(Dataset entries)
----------------

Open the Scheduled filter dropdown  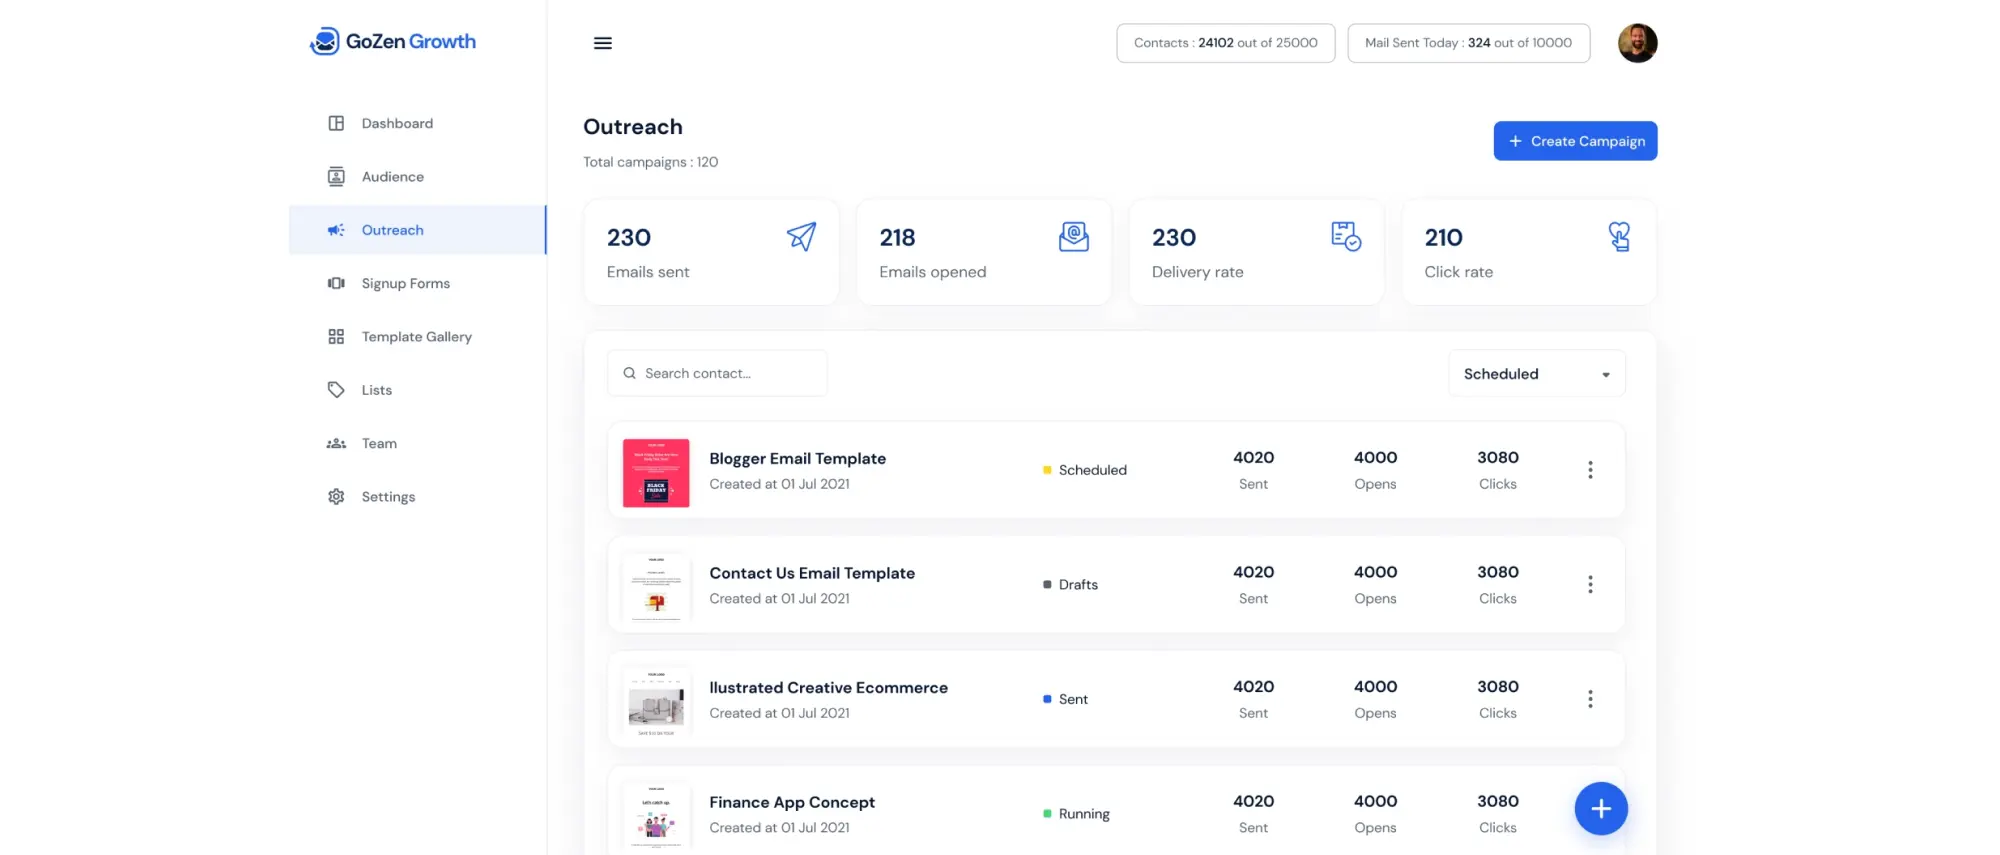pos(1536,374)
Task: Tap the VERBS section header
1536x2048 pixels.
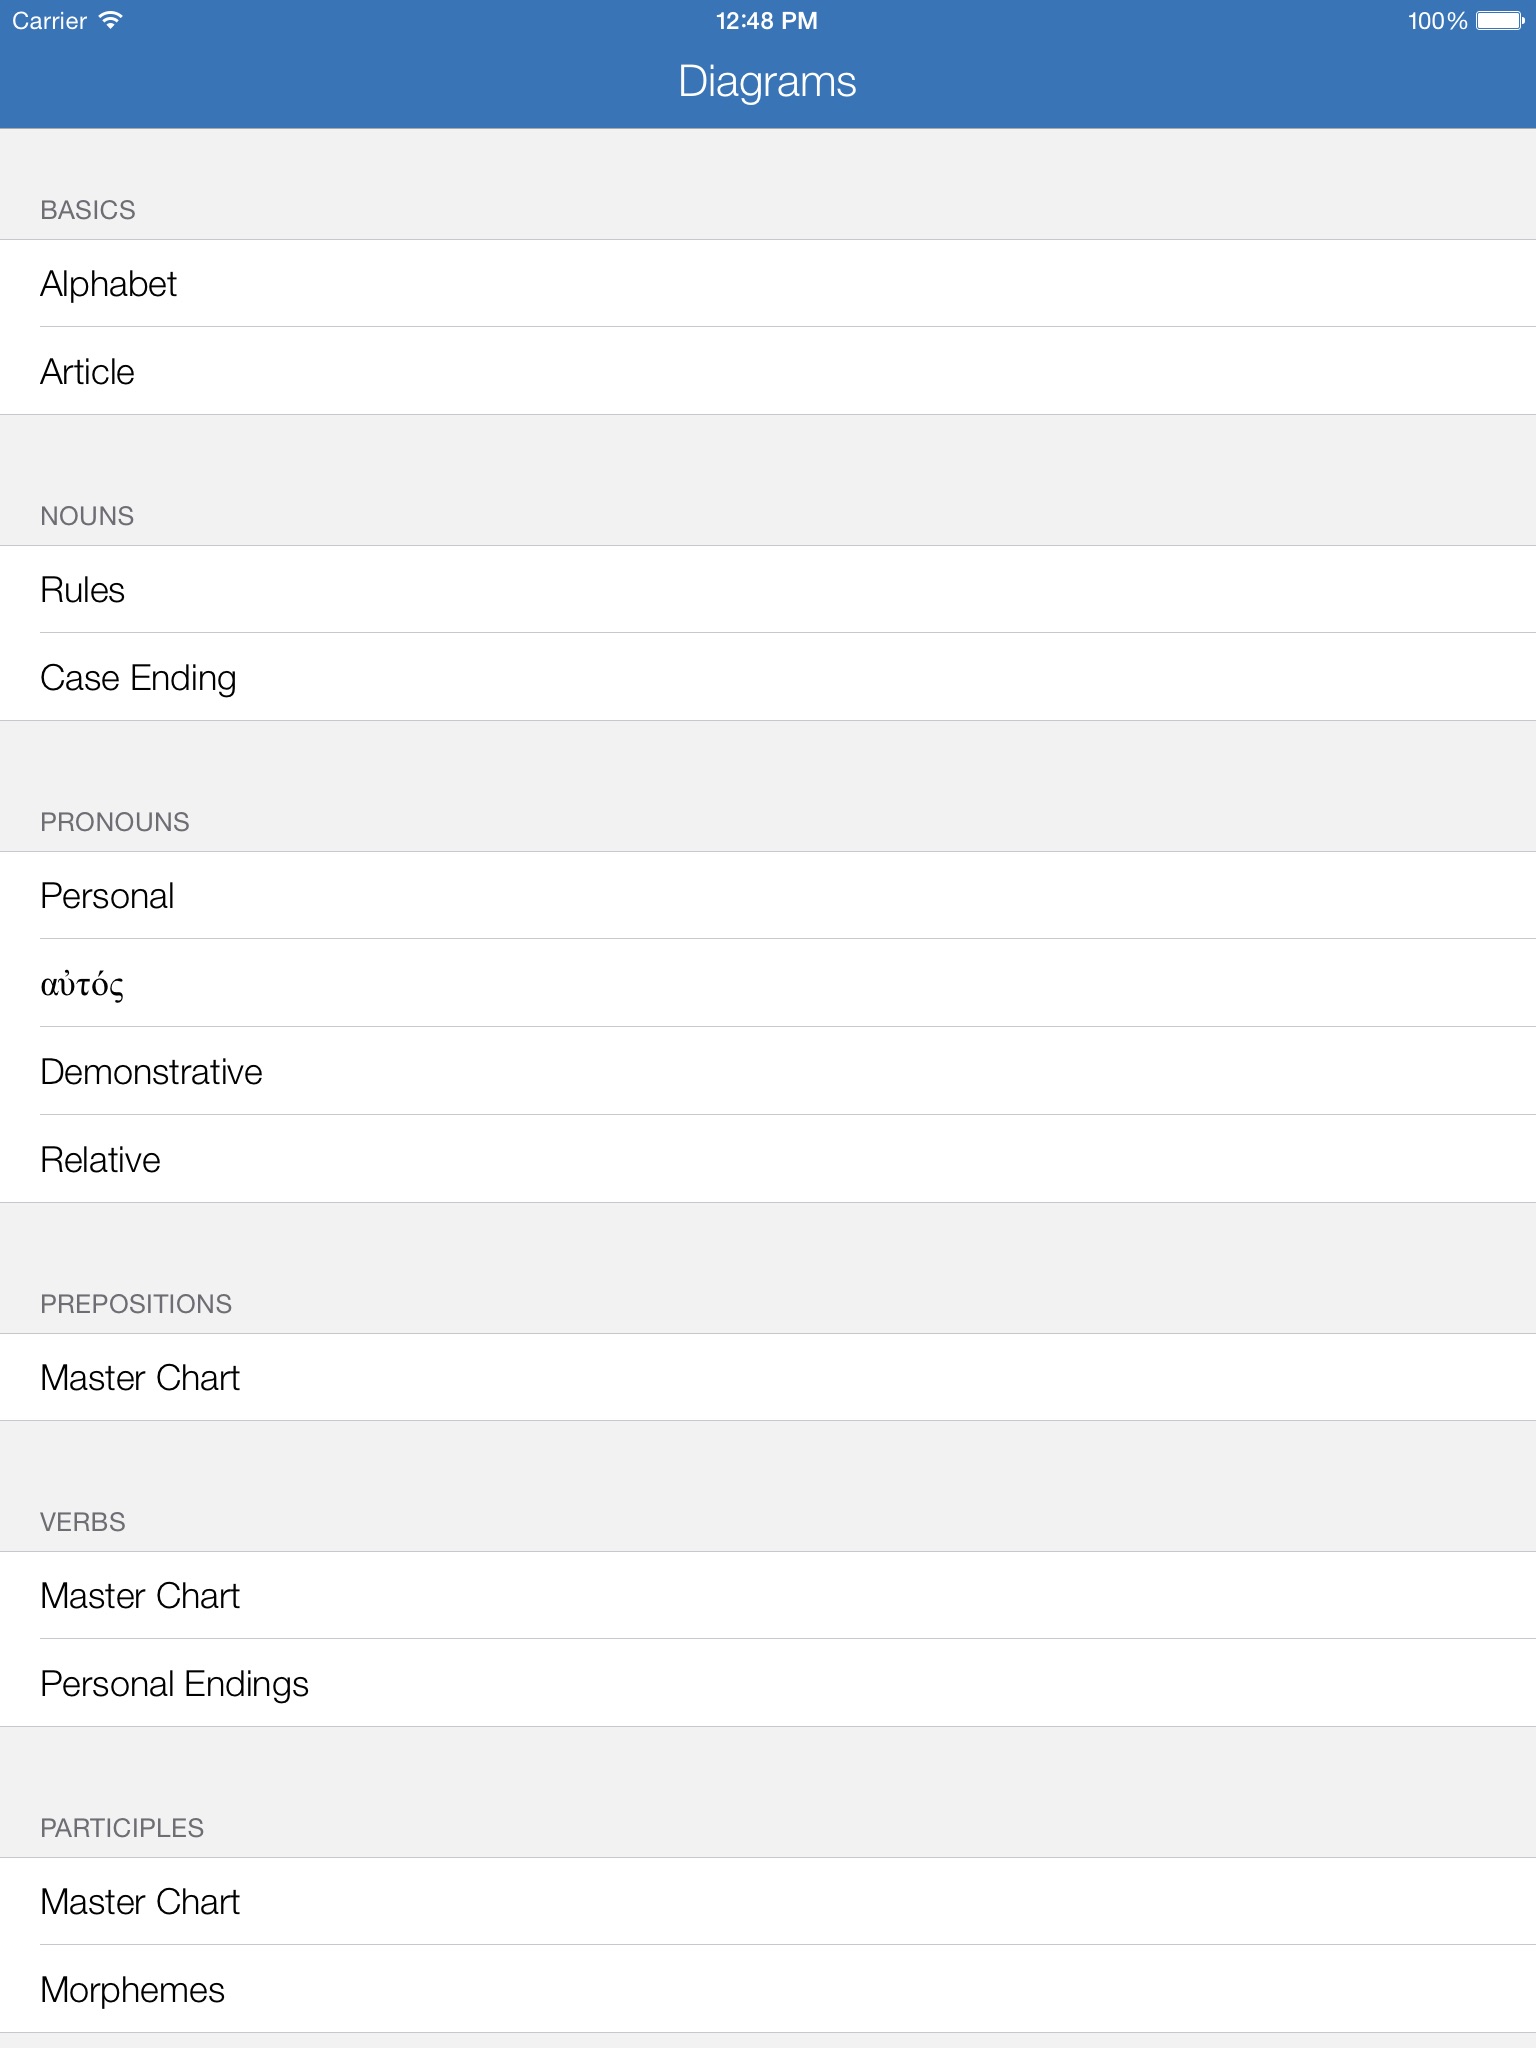Action: (83, 1522)
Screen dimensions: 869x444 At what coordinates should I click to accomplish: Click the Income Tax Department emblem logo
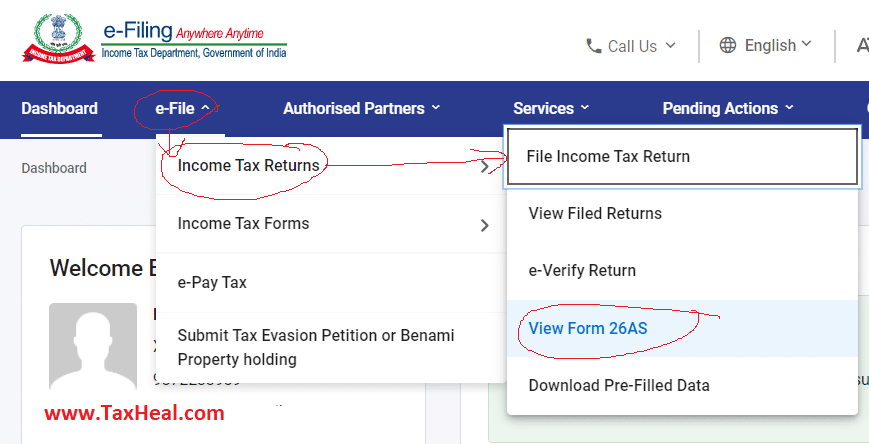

----------------

The answer is the run of lines from the one with "1536x2048 pixels." through the final line of the data, copied exactly, and nothing else; no pictures.

1536x2048 pixels.
Action: (83, 1522)
Screen dimensions: 869x444 At what coordinates should I click to accomplish: Click the Income Tax Department emblem logo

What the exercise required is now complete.